■ **The problem**
Only the lines that include "header" should be copied from the data below.

■ **Entries shown**

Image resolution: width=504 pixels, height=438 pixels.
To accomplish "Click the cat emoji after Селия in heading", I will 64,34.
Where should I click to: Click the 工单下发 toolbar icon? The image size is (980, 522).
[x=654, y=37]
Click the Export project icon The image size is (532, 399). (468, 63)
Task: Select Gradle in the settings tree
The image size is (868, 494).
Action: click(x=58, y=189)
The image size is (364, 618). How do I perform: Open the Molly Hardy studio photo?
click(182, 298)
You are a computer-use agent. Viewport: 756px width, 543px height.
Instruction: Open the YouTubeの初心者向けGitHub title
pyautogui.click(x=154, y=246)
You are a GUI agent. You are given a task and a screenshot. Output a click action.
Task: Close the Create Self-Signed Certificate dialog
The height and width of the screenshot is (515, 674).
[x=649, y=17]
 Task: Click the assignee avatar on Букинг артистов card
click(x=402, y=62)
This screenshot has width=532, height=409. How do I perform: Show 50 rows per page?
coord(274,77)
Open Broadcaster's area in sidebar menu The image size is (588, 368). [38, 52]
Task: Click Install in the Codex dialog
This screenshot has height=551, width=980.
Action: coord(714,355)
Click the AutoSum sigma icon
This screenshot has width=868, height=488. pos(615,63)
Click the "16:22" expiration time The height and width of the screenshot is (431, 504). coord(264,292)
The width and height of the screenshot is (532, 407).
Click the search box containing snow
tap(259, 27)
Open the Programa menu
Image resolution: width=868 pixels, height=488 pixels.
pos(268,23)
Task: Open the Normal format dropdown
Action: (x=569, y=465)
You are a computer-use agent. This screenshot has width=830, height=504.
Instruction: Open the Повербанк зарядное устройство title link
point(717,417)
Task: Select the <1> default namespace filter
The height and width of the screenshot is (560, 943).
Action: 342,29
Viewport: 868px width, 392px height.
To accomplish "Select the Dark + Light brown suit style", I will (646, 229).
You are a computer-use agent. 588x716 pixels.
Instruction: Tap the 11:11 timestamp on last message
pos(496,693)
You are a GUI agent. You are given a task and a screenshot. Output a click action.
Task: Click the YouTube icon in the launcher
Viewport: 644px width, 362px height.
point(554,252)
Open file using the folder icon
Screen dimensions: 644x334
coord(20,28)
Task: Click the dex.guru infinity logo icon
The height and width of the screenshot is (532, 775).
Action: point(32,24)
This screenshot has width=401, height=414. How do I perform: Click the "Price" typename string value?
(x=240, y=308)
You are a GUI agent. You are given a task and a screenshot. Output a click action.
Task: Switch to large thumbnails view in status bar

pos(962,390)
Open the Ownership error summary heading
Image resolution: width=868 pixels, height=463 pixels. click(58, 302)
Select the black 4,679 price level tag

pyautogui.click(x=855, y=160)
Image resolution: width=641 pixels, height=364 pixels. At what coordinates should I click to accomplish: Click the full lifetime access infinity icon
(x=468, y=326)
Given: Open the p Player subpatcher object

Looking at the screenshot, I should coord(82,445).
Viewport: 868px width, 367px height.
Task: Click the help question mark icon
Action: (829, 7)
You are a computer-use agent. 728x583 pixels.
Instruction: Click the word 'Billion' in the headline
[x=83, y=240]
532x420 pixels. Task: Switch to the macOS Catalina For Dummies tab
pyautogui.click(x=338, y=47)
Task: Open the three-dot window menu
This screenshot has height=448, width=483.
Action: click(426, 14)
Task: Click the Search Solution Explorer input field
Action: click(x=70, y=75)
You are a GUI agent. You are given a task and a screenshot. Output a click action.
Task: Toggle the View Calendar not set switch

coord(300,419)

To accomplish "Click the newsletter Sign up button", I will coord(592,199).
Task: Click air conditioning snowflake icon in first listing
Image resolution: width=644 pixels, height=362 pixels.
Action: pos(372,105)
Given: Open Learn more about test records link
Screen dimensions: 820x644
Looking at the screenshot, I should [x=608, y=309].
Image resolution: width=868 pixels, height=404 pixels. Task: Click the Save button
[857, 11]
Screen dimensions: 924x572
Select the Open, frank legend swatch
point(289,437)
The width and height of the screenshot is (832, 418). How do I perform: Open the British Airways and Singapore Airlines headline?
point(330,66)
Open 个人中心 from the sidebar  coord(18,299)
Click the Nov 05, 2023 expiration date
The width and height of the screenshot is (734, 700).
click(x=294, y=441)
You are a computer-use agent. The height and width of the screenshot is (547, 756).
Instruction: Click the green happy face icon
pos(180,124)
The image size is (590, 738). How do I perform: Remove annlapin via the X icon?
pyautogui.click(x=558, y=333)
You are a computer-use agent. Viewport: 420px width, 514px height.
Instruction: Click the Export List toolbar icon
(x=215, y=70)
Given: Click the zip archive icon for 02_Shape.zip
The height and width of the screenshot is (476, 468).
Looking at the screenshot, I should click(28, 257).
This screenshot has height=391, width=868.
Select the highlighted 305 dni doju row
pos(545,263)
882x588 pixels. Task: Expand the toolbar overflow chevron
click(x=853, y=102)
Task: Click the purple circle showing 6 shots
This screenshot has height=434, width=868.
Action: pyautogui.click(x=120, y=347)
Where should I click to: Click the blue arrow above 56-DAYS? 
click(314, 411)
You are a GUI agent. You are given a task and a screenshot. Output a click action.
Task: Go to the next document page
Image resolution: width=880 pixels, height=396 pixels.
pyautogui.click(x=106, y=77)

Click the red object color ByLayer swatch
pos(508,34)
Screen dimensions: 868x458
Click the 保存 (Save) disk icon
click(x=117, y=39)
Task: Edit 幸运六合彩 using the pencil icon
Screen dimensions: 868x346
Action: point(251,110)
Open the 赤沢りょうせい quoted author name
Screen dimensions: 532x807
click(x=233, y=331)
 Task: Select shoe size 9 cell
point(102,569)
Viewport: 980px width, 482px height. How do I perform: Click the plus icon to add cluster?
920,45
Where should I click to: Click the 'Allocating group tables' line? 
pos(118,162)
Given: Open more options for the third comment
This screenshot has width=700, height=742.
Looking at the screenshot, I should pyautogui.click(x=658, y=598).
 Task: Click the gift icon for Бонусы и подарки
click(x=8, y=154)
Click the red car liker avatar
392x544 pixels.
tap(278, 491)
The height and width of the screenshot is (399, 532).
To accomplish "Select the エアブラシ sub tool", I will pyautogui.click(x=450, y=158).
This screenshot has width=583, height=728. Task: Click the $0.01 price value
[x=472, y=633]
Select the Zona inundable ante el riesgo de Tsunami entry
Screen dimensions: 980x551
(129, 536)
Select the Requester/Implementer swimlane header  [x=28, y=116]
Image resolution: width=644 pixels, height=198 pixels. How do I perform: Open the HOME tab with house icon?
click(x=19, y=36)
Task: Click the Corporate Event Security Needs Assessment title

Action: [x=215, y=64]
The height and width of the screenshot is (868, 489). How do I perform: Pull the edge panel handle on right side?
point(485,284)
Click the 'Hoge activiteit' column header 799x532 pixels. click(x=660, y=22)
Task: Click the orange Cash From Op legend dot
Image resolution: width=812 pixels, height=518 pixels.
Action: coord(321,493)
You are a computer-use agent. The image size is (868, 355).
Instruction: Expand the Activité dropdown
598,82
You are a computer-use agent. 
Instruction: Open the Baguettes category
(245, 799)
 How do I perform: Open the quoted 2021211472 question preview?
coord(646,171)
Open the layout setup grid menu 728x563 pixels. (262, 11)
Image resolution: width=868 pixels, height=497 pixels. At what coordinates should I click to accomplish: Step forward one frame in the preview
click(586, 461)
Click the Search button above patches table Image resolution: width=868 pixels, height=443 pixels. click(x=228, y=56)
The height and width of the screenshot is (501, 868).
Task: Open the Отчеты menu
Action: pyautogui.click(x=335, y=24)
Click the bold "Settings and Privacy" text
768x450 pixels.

■ **Expected answer**
Select the Requester/Implementer swimlane header  [x=28, y=116]
Click the 'Hoge activiteit' column header 799x532 pixels. click(x=660, y=22)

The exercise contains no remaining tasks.